Stored items:

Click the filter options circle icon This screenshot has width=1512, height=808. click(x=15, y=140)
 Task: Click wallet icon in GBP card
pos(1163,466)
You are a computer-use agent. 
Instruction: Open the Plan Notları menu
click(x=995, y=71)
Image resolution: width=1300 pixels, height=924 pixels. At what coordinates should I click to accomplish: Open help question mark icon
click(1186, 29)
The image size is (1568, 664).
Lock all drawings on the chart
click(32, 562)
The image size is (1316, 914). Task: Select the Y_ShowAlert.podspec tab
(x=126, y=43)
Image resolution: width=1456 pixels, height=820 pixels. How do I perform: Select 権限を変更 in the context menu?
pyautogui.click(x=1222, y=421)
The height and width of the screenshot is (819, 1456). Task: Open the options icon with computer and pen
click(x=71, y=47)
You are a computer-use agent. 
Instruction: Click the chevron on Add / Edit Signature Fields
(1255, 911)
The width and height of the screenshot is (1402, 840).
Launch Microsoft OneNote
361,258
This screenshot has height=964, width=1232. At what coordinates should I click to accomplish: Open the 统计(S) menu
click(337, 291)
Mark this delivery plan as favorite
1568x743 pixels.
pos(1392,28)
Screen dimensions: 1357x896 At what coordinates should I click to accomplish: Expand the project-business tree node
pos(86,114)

Exercise aim: Would you please copy the lines above, from the one holding "This screenshot has height=964, width=1232." through the last, and nothing else?

Reply to the task:
This screenshot has height=964, width=1232. At what coordinates should I click to accomplish: Open the 统计(S) menu
click(337, 291)
Mark this delivery plan as favorite
1568x743 pixels.
pos(1392,28)
Screen dimensions: 1357x896 At what coordinates should I click to accomplish: Expand the project-business tree node
pos(86,114)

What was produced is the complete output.